◆ JOB ◆
Rewrite the entries below with "dropdown" changed to "drop-down" and everything else kept the same. Leave out the pictures.

◆ RECORD EXTRACTS ◆
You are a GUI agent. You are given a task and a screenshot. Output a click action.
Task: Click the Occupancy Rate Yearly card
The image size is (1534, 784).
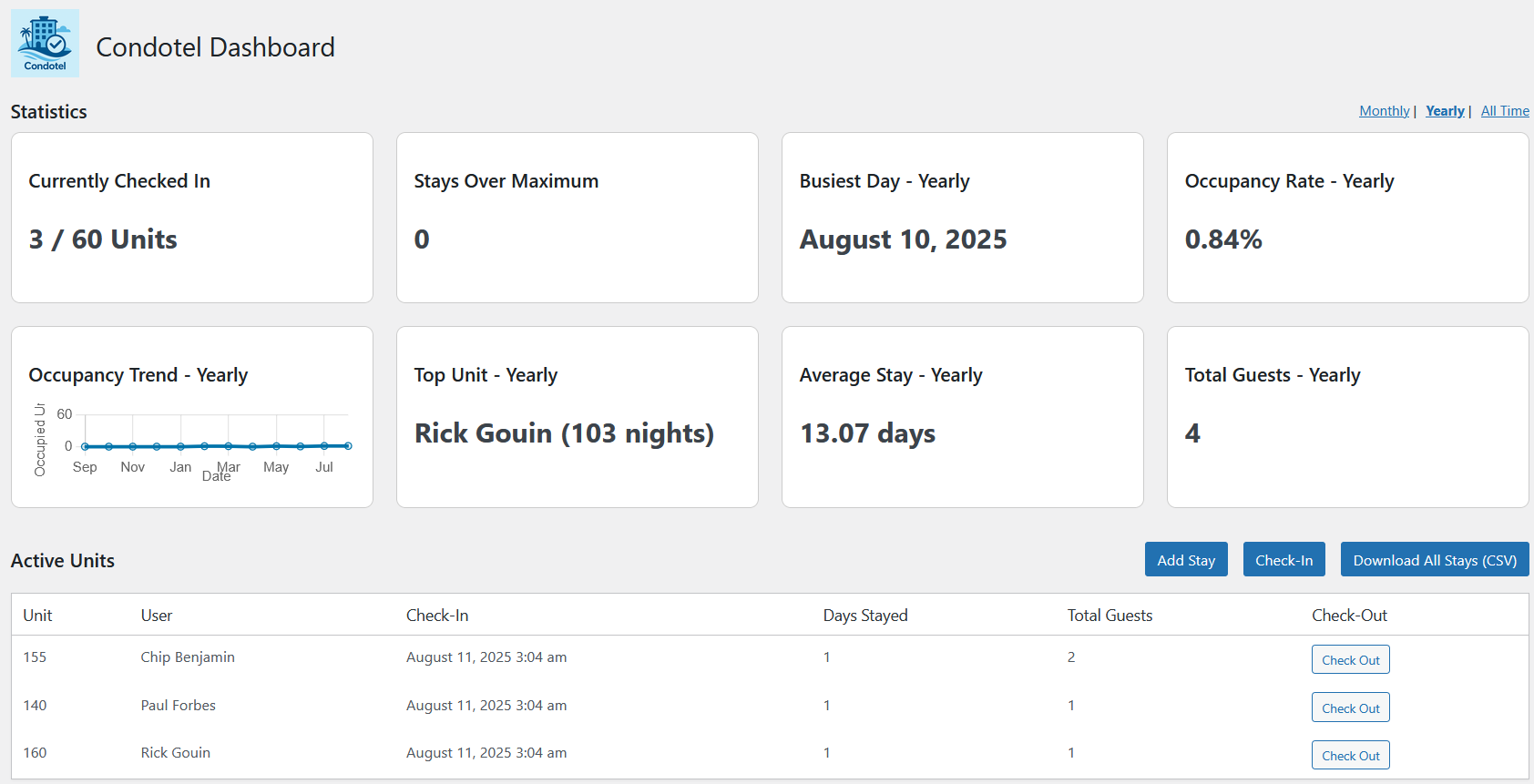pos(1347,218)
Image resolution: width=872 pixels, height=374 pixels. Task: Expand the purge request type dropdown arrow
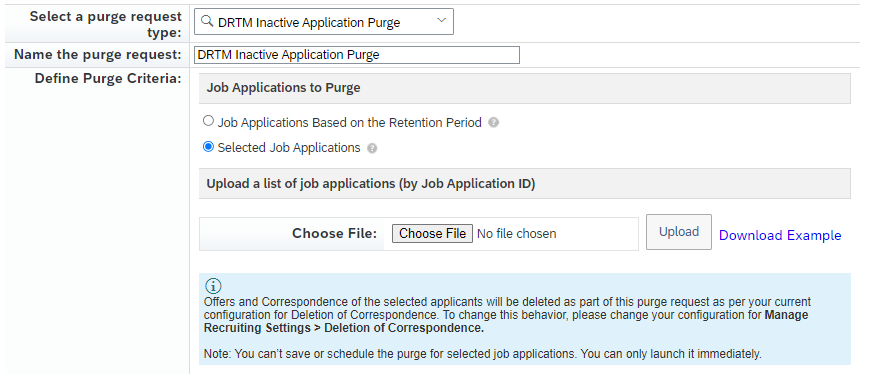tap(442, 21)
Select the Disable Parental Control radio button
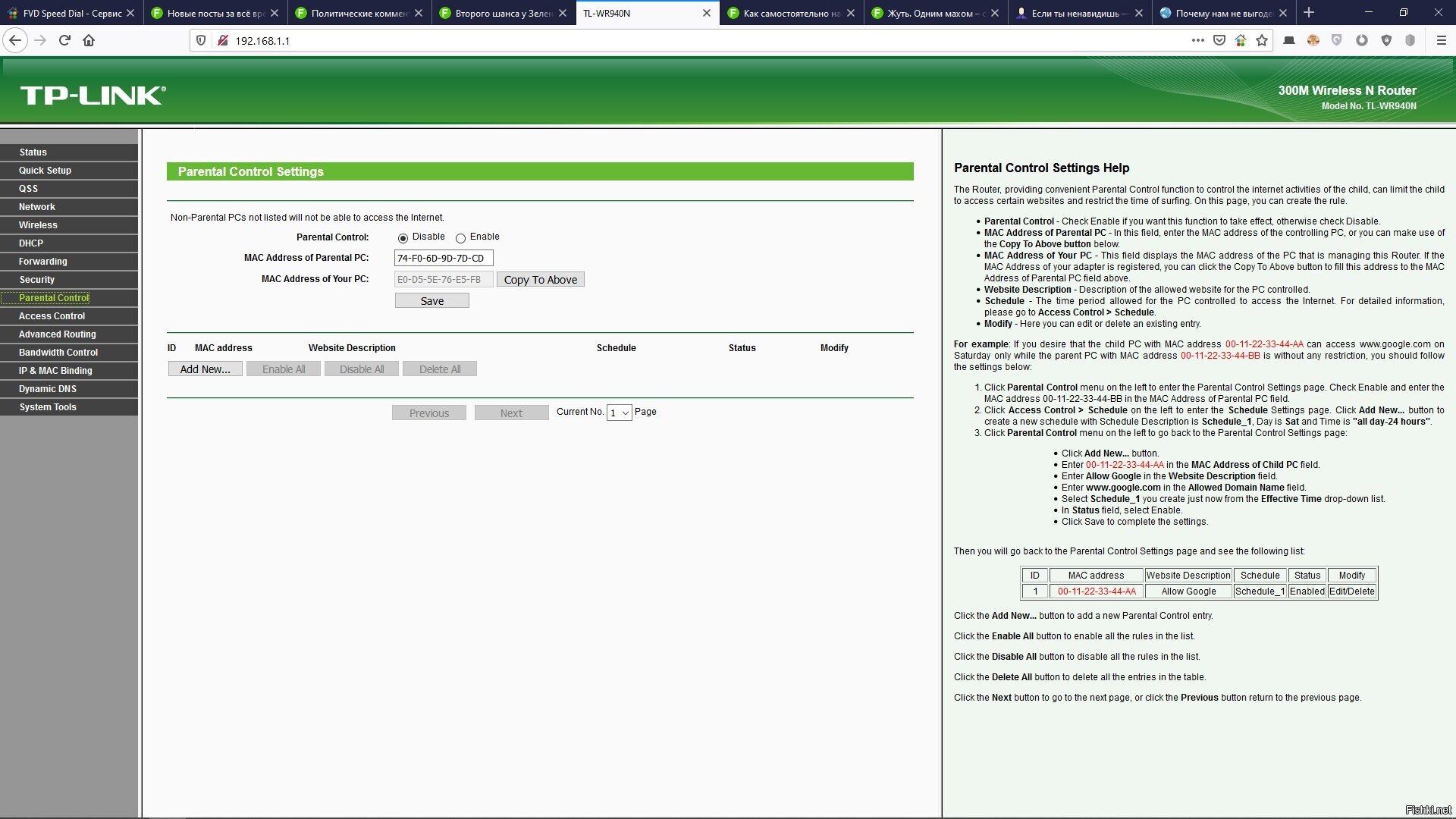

◆ ANSWER TO THE TASK ◆
You are a GUI agent. You are given a task and a screenshot. Output a click action.
Task: Click the Occupancy Rate Yearly card
The image size is (1534, 784).
pos(1347,218)
Image resolution: width=872 pixels, height=374 pixels. Task: Expand the purge request type drop-down arrow
tap(442, 21)
Select the Disable Parental Control radio button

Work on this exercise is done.